Creating DataFrames from scratch
Introduction
Pandas is a powerful Python library for data analysis. It provides flexible, efficient data structures that make working with structured (tabular, multidimensional, potentially heterogeneous) data both easy and intuitive. One of the primary structures in Pandas is the DataFrame. In this tutorial, we will learn how to create Pandas DataFrames from scratch.
1. Importing Pandas
Before we start, we need to import the pandas library. We can import it as follows:
import pandas as pd
2. Creating a DataFrame from a Dictionary
The simplest way to create a DataFrame is from a dictionary. In Python, a dictionary is a collection of key-value pairs. In a Pandas DataFrame, keys become column names, and values become data for those columns.
data = {
'Name': ['John', 'Anna', 'Peter', 'Linda'],
'Age': [28, 24, 35, 32],
'City': ['New York', 'Paris', 'Berlin', 'London']
}
df = pd.DataFrame(data)
When we print df
, it will display a nicely formatted table with 'Name', 'Age', and 'City' as columns and their corresponding values.
3. Creating a DataFrame from a List of Lists
We can also create a DataFrame from a list of lists, where each nested list is a row of data.
data = [
['John', 28, 'New York'],
['Anna', 24, 'Paris'],
['Peter', 35, 'Berlin'],
['Linda', 32, 'London']
]
df = pd.DataFrame(data, columns=['Name', 'Age', 'City'])
In this case, we need to provide column names separately using the columns
parameter.
4. Creating a DataFrame from a CSV File
Pandas also allows us to create a DataFrame directly from a CSV file.

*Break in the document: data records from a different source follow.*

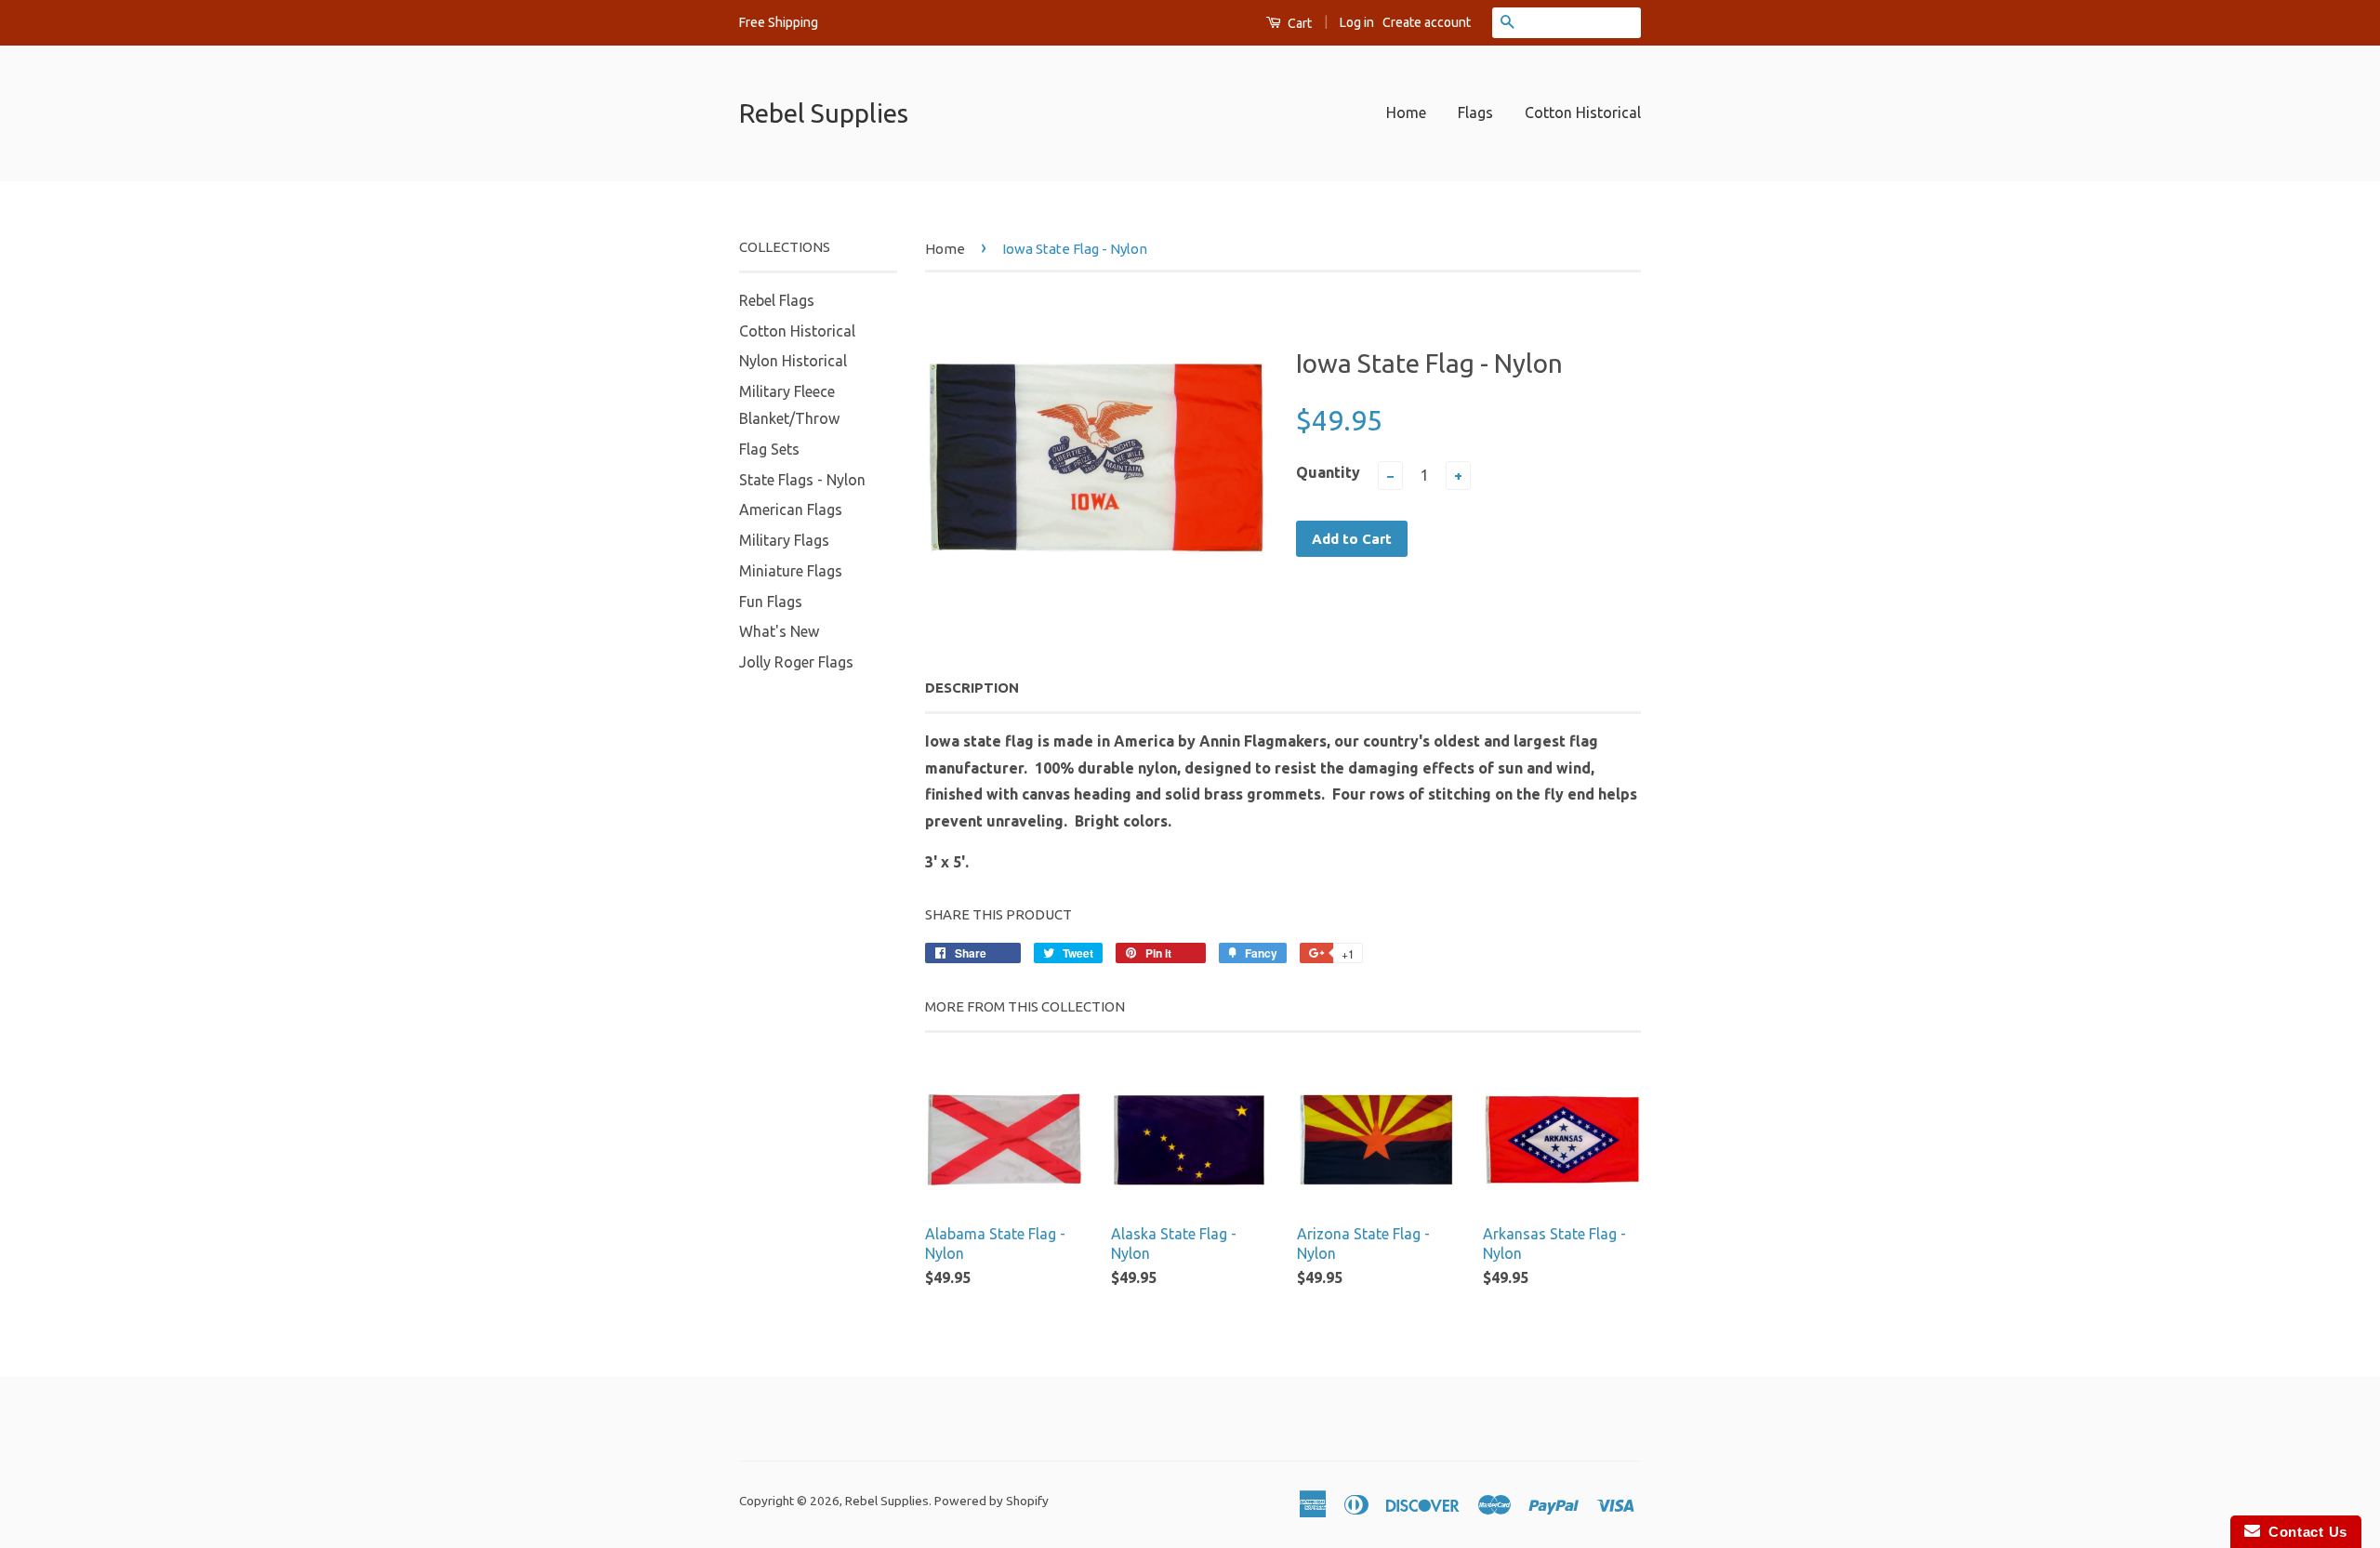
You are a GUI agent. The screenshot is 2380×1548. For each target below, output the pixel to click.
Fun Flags (770, 601)
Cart (1298, 23)
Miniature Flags (790, 570)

df = pd.read_csv('your_file.csv')
5. Creating a DataFrame from an Excel File
Similarly, an Excel file can be read into a DataFrame.
df = pd.read_excel('your_file.xlsx')
6. Creating an Empty DataFrame
Sometimes, it's useful to start with an empty DataFrame and add data to it later.
df = pd.DataFrame()
7. Viewing Your DataFrame
Once you have created a DataFrame, you can view it by simply typing its name and hitting enter. However, for large DataFrames, it's better to use the head()
or tail()
methods, which display the first or last 5 rows, respectively.
df.head() # displays the first 5 rows
df.tail() # displays the last 5 rows
Conclusion
Creating DataFrames is one of the first steps in using Pandas for data analysis. Once you have your data in a DataFrame, you can perform a wide array of operations on it, including filtering, aggregation, data transformation, and much more.
Remember, practice is the key to mastery. So, make sure to write the codes yourself and play around with them to get a better understanding. Happy learning!